Do this
Convert each line of the data below into a string in a JSON list, one string per line, and omit the blank lines.
╭──
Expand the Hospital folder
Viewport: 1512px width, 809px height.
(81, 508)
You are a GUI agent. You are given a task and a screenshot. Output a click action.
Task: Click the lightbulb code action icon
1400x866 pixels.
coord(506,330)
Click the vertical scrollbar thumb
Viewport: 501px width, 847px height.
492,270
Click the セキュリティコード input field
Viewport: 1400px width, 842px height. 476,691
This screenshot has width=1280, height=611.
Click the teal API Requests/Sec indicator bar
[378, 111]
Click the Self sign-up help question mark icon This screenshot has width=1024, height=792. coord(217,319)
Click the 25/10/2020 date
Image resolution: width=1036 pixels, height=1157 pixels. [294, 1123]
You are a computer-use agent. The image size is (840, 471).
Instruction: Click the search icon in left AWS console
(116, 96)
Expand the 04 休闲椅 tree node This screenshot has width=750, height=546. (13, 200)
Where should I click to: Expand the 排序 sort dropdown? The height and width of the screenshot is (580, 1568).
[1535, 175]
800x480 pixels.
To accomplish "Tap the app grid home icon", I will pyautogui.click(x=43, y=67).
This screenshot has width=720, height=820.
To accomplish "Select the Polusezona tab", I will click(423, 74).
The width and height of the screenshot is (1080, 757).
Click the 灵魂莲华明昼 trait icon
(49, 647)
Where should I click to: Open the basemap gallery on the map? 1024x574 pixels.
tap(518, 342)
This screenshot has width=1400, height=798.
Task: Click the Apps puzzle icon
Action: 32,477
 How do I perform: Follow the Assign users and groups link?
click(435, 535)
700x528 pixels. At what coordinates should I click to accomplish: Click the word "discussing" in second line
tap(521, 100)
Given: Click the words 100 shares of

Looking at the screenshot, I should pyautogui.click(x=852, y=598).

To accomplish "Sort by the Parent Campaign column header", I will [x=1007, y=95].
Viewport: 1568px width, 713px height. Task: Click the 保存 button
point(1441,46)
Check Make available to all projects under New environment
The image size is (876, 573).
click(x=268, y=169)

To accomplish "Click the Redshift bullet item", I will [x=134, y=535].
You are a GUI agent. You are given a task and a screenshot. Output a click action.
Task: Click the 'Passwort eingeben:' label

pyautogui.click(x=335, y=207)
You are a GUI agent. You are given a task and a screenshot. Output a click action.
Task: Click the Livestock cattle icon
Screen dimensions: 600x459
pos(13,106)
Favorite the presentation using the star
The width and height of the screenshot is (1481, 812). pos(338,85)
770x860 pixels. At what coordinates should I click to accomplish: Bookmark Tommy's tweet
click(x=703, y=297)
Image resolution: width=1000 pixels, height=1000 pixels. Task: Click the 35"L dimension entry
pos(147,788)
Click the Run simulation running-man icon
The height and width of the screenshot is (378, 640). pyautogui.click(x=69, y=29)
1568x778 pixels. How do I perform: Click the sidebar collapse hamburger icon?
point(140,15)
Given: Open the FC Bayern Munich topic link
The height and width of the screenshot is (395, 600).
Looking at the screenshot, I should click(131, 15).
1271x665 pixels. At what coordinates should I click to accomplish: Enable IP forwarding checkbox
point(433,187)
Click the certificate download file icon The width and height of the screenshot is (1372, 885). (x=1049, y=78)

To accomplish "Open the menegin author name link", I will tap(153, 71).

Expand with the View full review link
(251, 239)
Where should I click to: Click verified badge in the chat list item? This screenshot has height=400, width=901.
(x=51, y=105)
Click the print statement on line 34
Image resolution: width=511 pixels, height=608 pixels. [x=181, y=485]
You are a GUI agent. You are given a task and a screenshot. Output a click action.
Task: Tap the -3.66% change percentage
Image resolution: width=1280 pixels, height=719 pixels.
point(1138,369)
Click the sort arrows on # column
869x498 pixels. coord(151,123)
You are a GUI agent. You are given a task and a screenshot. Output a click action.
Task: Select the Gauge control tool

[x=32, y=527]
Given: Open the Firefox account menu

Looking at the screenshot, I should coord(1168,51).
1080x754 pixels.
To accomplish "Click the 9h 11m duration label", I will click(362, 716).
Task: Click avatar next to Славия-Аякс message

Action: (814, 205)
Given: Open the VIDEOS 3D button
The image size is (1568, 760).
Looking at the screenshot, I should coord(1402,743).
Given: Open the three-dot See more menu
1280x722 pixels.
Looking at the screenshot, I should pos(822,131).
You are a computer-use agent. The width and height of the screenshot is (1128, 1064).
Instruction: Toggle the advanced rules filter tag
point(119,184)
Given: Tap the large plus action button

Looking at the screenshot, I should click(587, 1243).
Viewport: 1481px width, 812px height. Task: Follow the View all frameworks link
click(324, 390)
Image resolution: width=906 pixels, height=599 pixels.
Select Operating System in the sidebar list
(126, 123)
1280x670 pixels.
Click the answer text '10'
╰──
Exercise result
[
  "Expand the Hospital folder",
  "Viewport: 1512px width, 809px height.",
  "(81, 508)",
  "You are a GUI agent. You are given a task and a screenshot. Output a click action.",
  "Task: Click the lightbulb code action icon",
  "1400x866 pixels.",
  "coord(506,330)",
  "Click the vertical scrollbar thumb",
  "Viewport: 501px width, 847px height.",
  "492,270",
  "Click the セキュリティコード input field",
  "Viewport: 1400px width, 842px height. 476,691",
  "This screenshot has width=1280, height=611.",
  "Click the teal API Requests/Sec indicator bar",
  "[378, 111]",
  "Click the Self sign-up help question mark icon This screenshot has width=1024, height=792. coord(217,319)",
  "Click the 25/10/2020 date",
  "Image resolution: width=1036 pixels, height=1157 pixels. [294, 1123]",
  "You are a computer-use agent. The image size is (840, 471).",
  "Instruction: Click the search icon in left AWS console",
  "(116, 96)",
  "Expand the 04 休闲椅 tree node This screenshot has width=750, height=546. (13, 200)",
  "Where should I click to: Expand the 排序 sort dropdown? The height and width of the screenshot is (580, 1568).",
  "[1535, 175]",
  "800x480 pixels.",
  "To accomplish \"Tap the app grid home icon\", I will pyautogui.click(x=43, y=67).",
  "This screenshot has width=720, height=820.",
  "To accomplish \"Select the Polusezona tab\", I will click(423, 74).",
  "The width and height of the screenshot is (1080, 757).",
  "Click the 灵魂莲华明昼 trait icon",
  "(49, 647)",
  "Where should I click to: Open the basemap gallery on the map? 1024x574 pixels.",
  "tap(518, 342)",
  "This screenshot has width=1400, height=798.",
  "Task: Click the Apps puzzle icon",
  "Action: 32,477",
  " How do I perform: Follow the Assign users and groups link?",
  "click(435, 535)",
  "700x528 pixels. At what coordinates should I click to accomplish: Click the word \"discussing\" in second line",
  "tap(521, 100)",
  "Given: Click the words 100 shares of",
  "Looking at the screenshot, I should pyautogui.click(x=852, y=598).",
  "To accomplish \"Sort by the Parent Campaign column header\", I will [x=1007, y=95].",
  "Viewport: 1568px width, 713px height. Task: Click the 保存 button",
  "point(1441,46)",
  "Check Make available to all projects under New environment",
  "The image size is (876, 573).",
  "click(x=268, y=169)",
  "To accomplish \"Click the Redshift bullet item\", I will [x=134, y=535].",
  "You are a GUI agent. You are given a task and a screenshot. Output a click action.",
  "Task: Click the 'Passwort eingeben:' label",
  "pyautogui.click(x=335, y=207)",
  "You are a GUI agent. You are given a task and a screenshot. Output a click action.",
  "Task: Click the Livestock cattle icon",
  "Screen dimensions: 600x459",
  "pos(13,106)",
  "Favorite the presentation using the star",
  "The width and height of the screenshot is (1481, 812). pos(338,85)",
  "770x860 pixels. At what coordinates should I click to accomplish: Bookmark Tommy's tweet",
  "click(x=703, y=297)",
  "Image resolution: width=1000 pixels, height=1000 pixels. Task: Click the 35\"L dimension entry",
  "pos(147,788)",
  "Click the Run simulation running-man icon",
  "The height and width of the screenshot is (378, 640). pyautogui.click(x=69, y=29)",
  "1568x778 pixels. How do I perform: Click the sidebar collapse hamburger icon?",
  "point(140,15)",
  "Given: Open the FC Bayern Munich topic link",
  "The height and width of the screenshot is (395, 600).",
  "Looking at the screenshot, I should click(131, 15).",
  "1271x665 pixels. At what coordinates should I click to accomplish: Enable IP forwarding checkbox",
  "point(433,187)",
  "Click the certificate download file icon The width and height of the screenshot is (1372, 885). (x=1049, y=78)",
  "To accomplish \"Open the menegin author name link\", I will tap(153, 71).",
  "Expand with the View full review link",
  "(251, 239)",
  "Where should I click to: Click verified badge in the chat list item? This screenshot has height=400, width=901.",
  "(x=51, y=105)",
  "Click the print statement on line 34",
  "Image resolution: width=511 pixels, height=608 pixels. [x=181, y=485]",
  "You are a GUI agent. You are given a task and a screenshot. Output a click action.",
  "Task: Tap the -3.66% change percentage",
  "Image resolution: width=1280 pixels, height=719 pixels.",
  "point(1138,369)",
  "Click the sort arrows on # column",
  "869x498 pixels. coord(151,123)",
  "You are a GUI agent. You are given a task and a screenshot. Output a click action.",
  "Task: Select the Gauge control tool",
  "[x=32, y=527]",
  "Given: Open the Firefox account menu",
  "Looking at the screenshot, I should coord(1168,51).",
  "1080x754 pixels.",
  "To accomplish \"Click the 9h 11m duration label\", I will click(362, 716).",
  "Task: Click avatar next to Славия-Аякс message",
  "Action: (814, 205)",
  "Given: Open the VIDEOS 3D button",
  "The image size is (1568, 760).",
  "Looking at the screenshot, I should coord(1402,743).",
  "Given: Open the three-dot See more menu",
  "1280x722 pixels.",
  "Looking at the screenshot, I should pos(822,131).",
  "You are a computer-use agent. The width and height of the screenshot is (1128, 1064).",
  "Instruction: Toggle the advanced rules filter tag",
  "point(119,184)",
  "Given: Tap the large plus action button",
  "Looking at the screenshot, I should click(587, 1243).",
  "Viewport: 1481px width, 812px height. Task: Follow the View all frameworks link",
  "click(324, 390)",
  "Image resolution: width=906 pixels, height=599 pixels.",
  "Select Operating System in the sidebar list",
  "(126, 123)",
  "1280x670 pixels.",
  "Click the answer text '10'"
]